A recent Teacher Li post drew attention to a June 15, 2026 interview with Tan Qindong, the Guangzhou doctor whose 2018 detention after criticizing Hongmao Medicinal Liquor became a national controversy. The post is recent. The core case is also unusually well documented by Chinese official and mainstream sources. That makes it possible to separate what is firmly established from what still depends on the newer interview.
Summary
At capture time on the XCancel mirror of Teacher Li’s feed on June 22, 2026 U.S. Pacific time, the highest-engagement recent original post visible from that day’s batch was a student complaint about Changzhou University dorm relocation. It showed 12 visible comments and 32 visible reposts. This run did not find enough independent support for the underlying claims to build a full article around it.
The selected follow-up item was a newer post about Tan Qindong, visible about one hour earlier on the same mirror page. The mirror rendered that item as a quote-style thread and showed 22 visible comments and 13 visible reposts alongside the rendered post. The post said Yangcheng Evening News interviewed Tan on June 15 and that he is now living with uremia, post-traumatic stress disorder, and depression after the 2018 case.
The key reason this item was selected is that the underlying 2018 case can be checked against multiple external records. Chinese official material and widely cited reporting confirm that Tan was detained in January 2018 after he published a post criticizing Hongmao Medicinal Liquor, that he was held for 97 days, and that the Inner Mongolia procuratorate later said the case had unclear facts and insufficient evidence before ordering it sent back for further investigation. What this run could not independently retrieve was the full June 2026 Yangcheng interview page itself. That means the latest health-status details should be attributed to that interview rather than presented as independently confirmed fact.
Confirmed facts
The Teacher Li post exists on the visible mirror feed and points to a June 15, 2026 interview about Tan Qindong. That is confirmed from the mirror page.
The basic 2018 case is also clear. Tan, a doctor based in Guangzhou, published an online article criticizing Hongmao Medicinal Liquor in late 2017. In January 2018, police from Liangcheng County in Inner Mongolia detained him in Guangzhou on suspicion of damaging the company’s commercial reputation and product reputation. That cross-province arrest triggered a national backlash.
The later prosecutorial turn is one of the most important verified parts of the story. On April 17, 2018, the Inner Mongolia People’s Procuratorate said the case had unclear facts and insufficient evidence, and directed the lower-level procuratorate to send it back for supplementary investigation and change the coercive measure. Tan was then released on bail.
The case also produced an immediate regulatory response beyond criminal procedure. Chinese authorities publicly addressed the Hongmao controversy in April 2018, and the debate spread well beyond one doctor or one tonic brand. By that point, the issue was no longer only about Tan’s original article. It had become a public test of how far local police and local business interests could go in turning a product dispute into a criminal matter.
Source verification
This article did not treat the Teacher Li post as proof of every current claim. It used the post as a lead and then split the story into two layers.
|---|
◆ Exercises:
#1 Copy word for word the passage of the Tan Qindong article that opens with the words containing "Confirmed facts" and closes with "the mirror page.".
#2 Answer these from the Tan Qindong article:
(a) For how many days was Tan held?
(b) Police from which county detained him in Guangzhou?
(c) On what date did the Inner Mongolia People's Procuratorate say the case had unclear facts and insufficient evidence?
#3 Write the next part of the Tan Qindong article, picking up after its last sentence.

(Pixel coordinate grounding data)
|---|
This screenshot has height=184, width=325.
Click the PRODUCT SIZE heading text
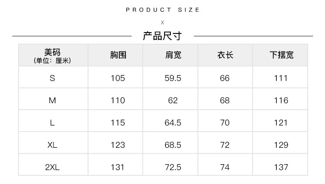[163, 10]
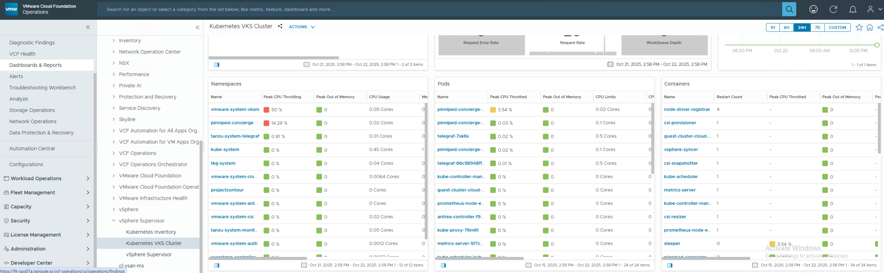Open the notifications bell
Image resolution: width=884 pixels, height=273 pixels.
click(x=852, y=9)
|---|
◆ Your responses:
#1
Confirmed facts
The Teacher Li post exists on the visible mirror feed and points to a June 15, 2026 interview about Tan Qindong. That is confirmed from the mirror page.

#2
(a) 97 days
(b) Liangcheng County in Inner Mongolia
(c) April 17, 2018

#3
The first layer is the 2018 legal and political record. That layer is comparatively strong. The existence of the arrest, the cross-province character of the detention, the 97-day custody period, and the procuratorate’s statement that the case lacked sufficient evidence are all supported by widely cited official or mainstream reporting and by secondary summaries that reproduce those records.
The second layer is the claimed long-term aftermath described in the June 2026 interview. The post says Tan lost work opportunities, suffered heavy psychological pressure, and is now living with uremia, PTSD, and depression. Some long-term trauma claims are consistent with earlier public reporting that he experienced serious psychological distress after release. But this run could not directly retrieve the full Yangcheng Evening News interview page that the post referenced. Because of that gap, the latest medical details are attributed to the interview as cited in the post.
That distinction matters. The 2018 state action is well established. The precise condition of Tan’s health in June 2026 is more weakly verified in this run.


Background
The Hongmao case became famous because it sat at the intersection of three sensitive issues in China.
The first was speech about medicine and public safety. Tan’s original criticism targeted a heavily advertised tonic product and questioned both its promotion and its risk profile. In many countries that would likely have remained a dispute about evidence, marketing, and defamation law. In this case it turned into a criminal detention.
The second issue was cross-province policing. Chinese public debate at the time focused not only on whether Tan’s article was right or wrong, but on why police in a county tied to the producer’s home base were able to travel to Guangzhou and take him away. That part of the story made the case feel larger than one brand dispute. It raised the question of whether criminal process was being used to protect local commercial interests.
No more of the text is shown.